For the records below, give the number of lines containing the word "link" and no other text.

SUPPLIED INFORMATION:
[Start of Attachment]
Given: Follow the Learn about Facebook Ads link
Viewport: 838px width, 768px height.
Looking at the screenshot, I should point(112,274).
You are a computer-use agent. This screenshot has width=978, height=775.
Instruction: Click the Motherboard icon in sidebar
[End of Attachment]
[Start of Attachment]
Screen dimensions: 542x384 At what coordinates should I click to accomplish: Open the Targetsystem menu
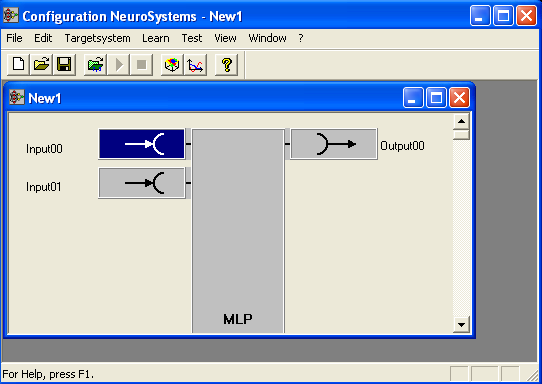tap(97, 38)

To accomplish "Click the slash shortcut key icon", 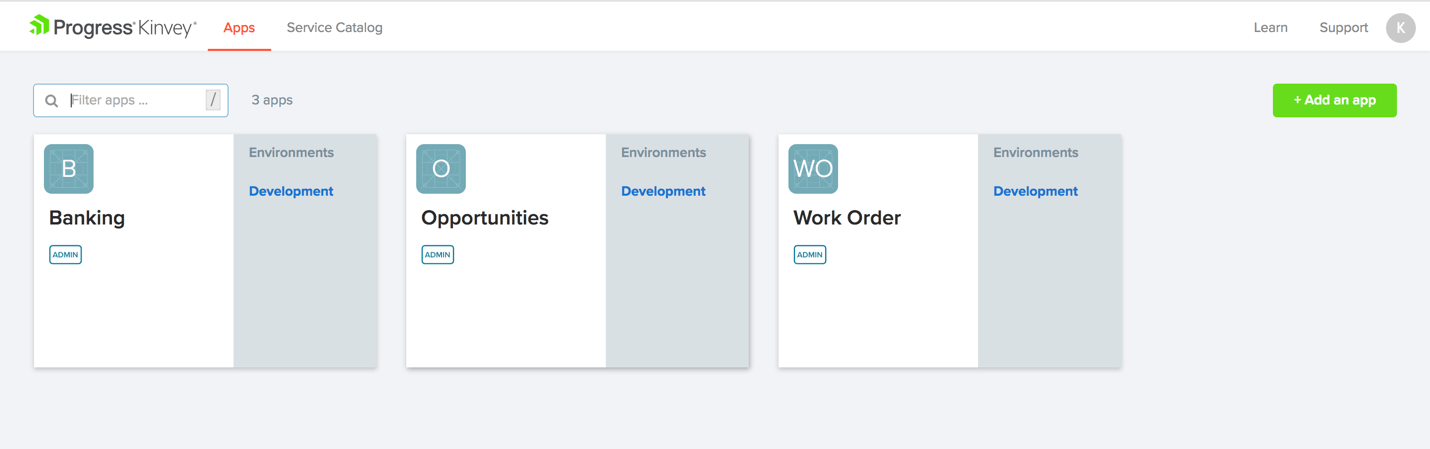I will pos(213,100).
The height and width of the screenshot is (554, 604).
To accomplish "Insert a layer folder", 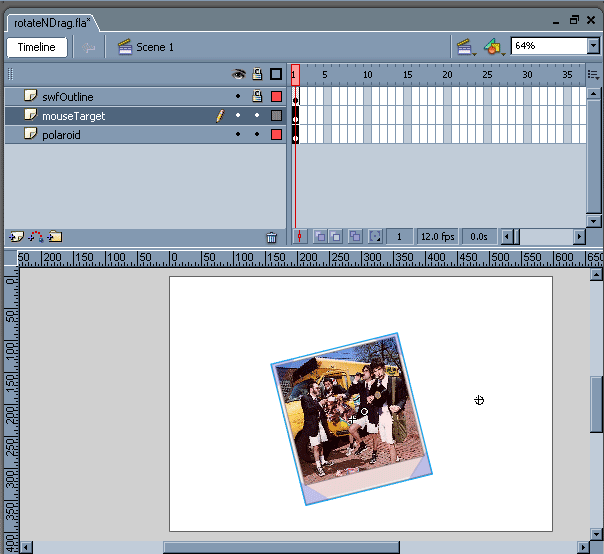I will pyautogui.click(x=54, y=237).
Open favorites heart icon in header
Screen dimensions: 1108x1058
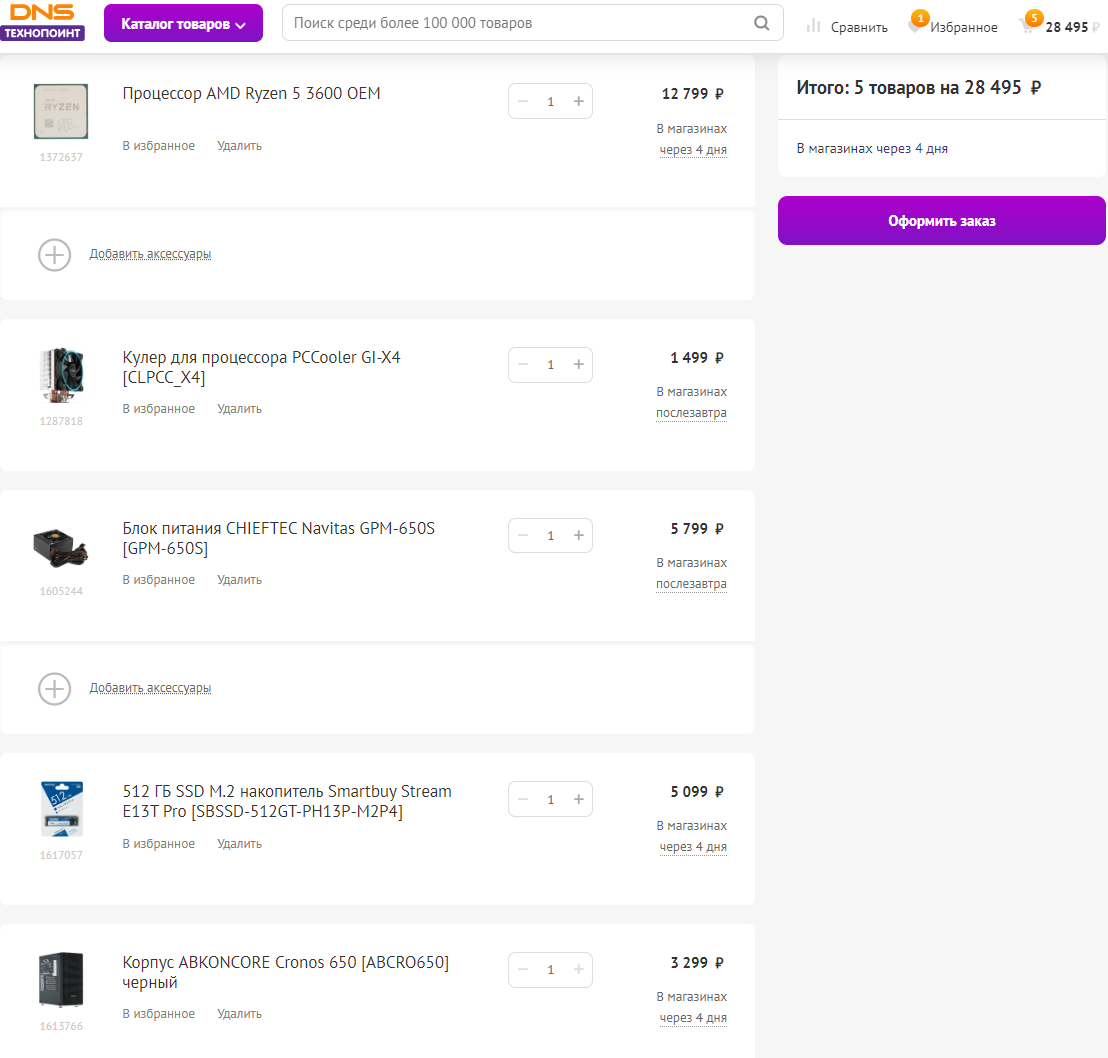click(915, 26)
[End of Attachment]
[Start of Attachment]
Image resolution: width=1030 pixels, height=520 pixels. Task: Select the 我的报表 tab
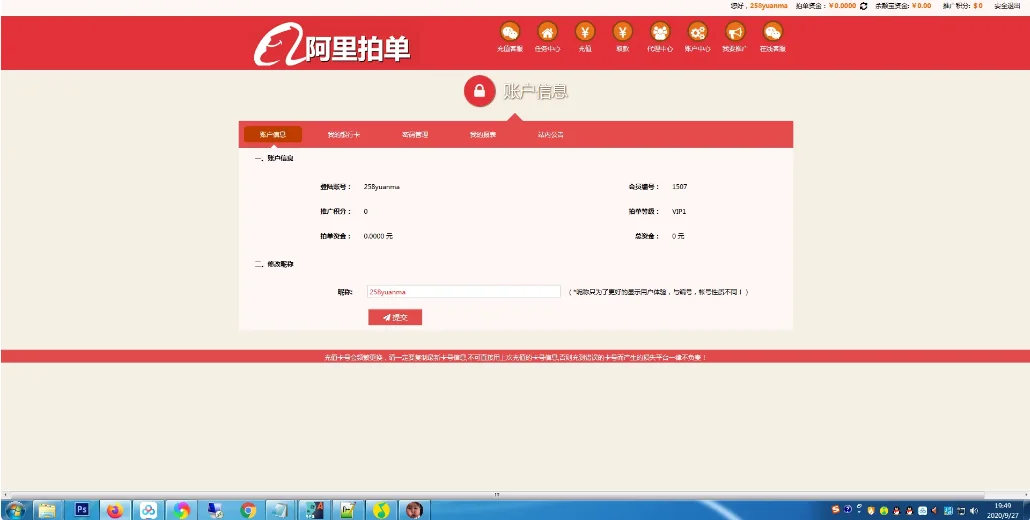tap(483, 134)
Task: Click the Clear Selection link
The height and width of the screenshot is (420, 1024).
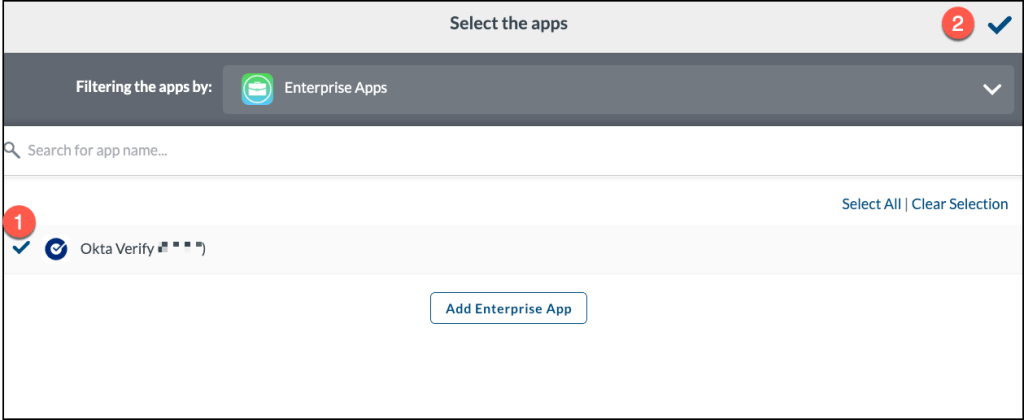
[End of Attachment]
ANSWER BOX: 2